Always wanted to make a WebQuest but not sure where to start? Education World has all the answers and can make the process easy for you.

WebQuests are probably the most talked-about and widely used Web-based activities in today's classrooms. What are WebQuests? What accounts for their popularity? And how can you use—and create—WebQuests in your own classroom? Education World explores those questions and more.

"I hear and I forget. I see and I remember.
I do and I understand."
— Confucius

"A WebQuest," according to Bernie Dodge, the originator of the WebQuest concept, "is an inquiry-oriented activity in which most or all of the information used by learners is drawn from the Web. WebQuests are designed to use learners' time well, to focus on using information rather than on looking for it, and to support learners' thinking at the levels of analysis, synthesis, and evaluation."

Education World asked two educators who have created their own WebQuests to share with us the benefits they bring to their classroom.


Why WebQuests?

WebQuests, which use the constructivist approach to learning, are a super learning tool, said Kenton Letkeman, creator of a number of excellent WebQuests.

"With many research projects," Letkeman told Education World, "students feel that they are sucking up information and regurgitating it onto paper for no other reason than to get a good grade. WebQuests give students a task that allows them to use their imagination and problem-solving skills. The answers are not predefined and therefore must be discovered or created. Students must use their own creative-thinking and problem-solving skills to find solutions to problems.

"WebQuests are also a wonderful way of capturing students' imagination and allowing them to explore in a guided, meaningful manner," added Letkeman, a resource-based learning consultant for the Tisdale School Division in Saskatchewan, Canada. "Communication, group work, problem solving, and critical and creative thinking skills are becoming far more important in today's world than having students memorize predetermined content."

"WebQuests allow students to explore issues and find their own answers," he added. "Particularly with controversial issues -- such as pollution, gambling, and nuclear waste disposal -- students must do more than memorize information. They must process the information in meaningful ways and reach moral and ethical decisions guided by facts."

The adaptive dimension, the ability to make adjustments in educational programs to accommodate students' diverse learning needs, is also an important characteristic of WebQuests, according to Letkeman. "With WebQuests, special needs students can be given predetermined roles that are very important and make them feel part of the group," he said. "Advanced students can explore further and do more than is required. The interest this type of project generates makes that a reality, rather than a fantasy!"

» **Provided data**:
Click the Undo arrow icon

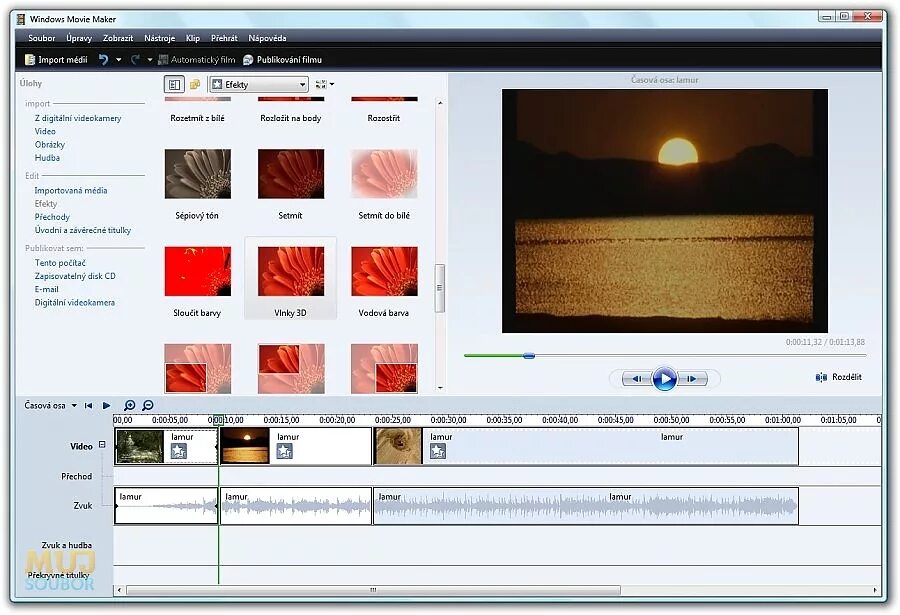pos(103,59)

» **What is being asked**: Write out again the part of the WebQuests text that opens with the words containing "Education World asked" and closes with "of excellent WebQuests.", switching "super learning tool" to "valuable learning tool". The material has no connection to the text about WebQuests.

» **Solution to this task**:
Education World asked two educators who have created their own WebQuests to share with us the benefits they bring to their classroom.


Why WebQuests?

WebQuests, which use the constructivist approach to learning, are a valuable learning tool, said Kenton Letkeman, creator of a number of excellent WebQuests.